I am now being required by my day job to use an AI assistant to write code. I have also been informed that my usage of AI assistants will be monitored and decisions about my career will be based on those metrics.

I gave it an honest shot today, using it as responsibly as I know how: only use it for stuff I already know how to do, so that I can easily verify its output. That part went ok, though I found it much harder to context switch between thinking about code structure and trying to herd a bullshit generator into writing correct code.

One thing I didn't expect, though, is how fucking disruptive it's suggestion feature would be. It's like trying to compose a symphony while someone is relentlessly playing a kazoo in your ear. It flustered me really quickly, to the point where I wasn't able to figure out how to turn that "feature" off. I'm noticing physical symptoms of an anxiety attack as a result.

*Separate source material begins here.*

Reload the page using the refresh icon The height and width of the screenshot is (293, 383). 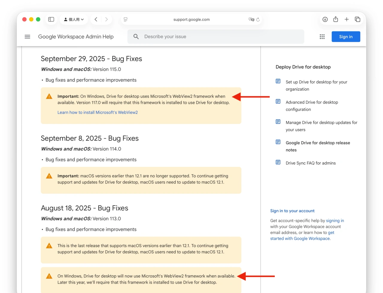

I stopped work early when I noticed I was completely spent. I don't know if I wrote more code today than I would have normally. I don't think I wrote better code, as the vigilance required is extremely hard for my particular brand of neurospicy to maintain.

As far as the "write this function for me" aspect, I've noticed that I tend to use the mental downtime of typing out a function I've designed to let my brain percolate on the solution and internalize it so I have it in my working memory. This doesn't happen when I'm simply reviewing code written by something else. Reviewing code and writing it are completely separate activities for me. But there's nothing to keep my fingers and thoughts busy while I'm coming up with what to write next.

I didn't think we were meant to live like this.

I quit my high paying job mostly because I was pigeonholed into developing with
OpenAI/LLM/agents RAG and all of that. I was even good at it, but it is all so stupid to me.
Across the company they were starting to make us use copilot.

It got to the point that writing good code and developing cohesive systems
was not even on the radar. It was all just vibe code BS. I couldn't do it.

I guess I'm a luddite, but I don't care. I am one of those people that
thinks deleting code is usually of higher value than adding code.
I've always worked with mostly programmers that kinda just went along,
but usually the lead programmers were at least decent to good.
Not anymore at the job I was at. It was all hype, BS, and garbage code.

I worked for a while doing maintenance kind of work on large java projects.
I know how painful it is to fix code where people just added and added and added.
It's like the US tax code.

Anyways good luck :P

@pkw @uberduck This! Deleting code on legacy systems tends be of higher value in the long run than adding.

Illusions of progress now -- leading into technical debt -- will just crash & burn later.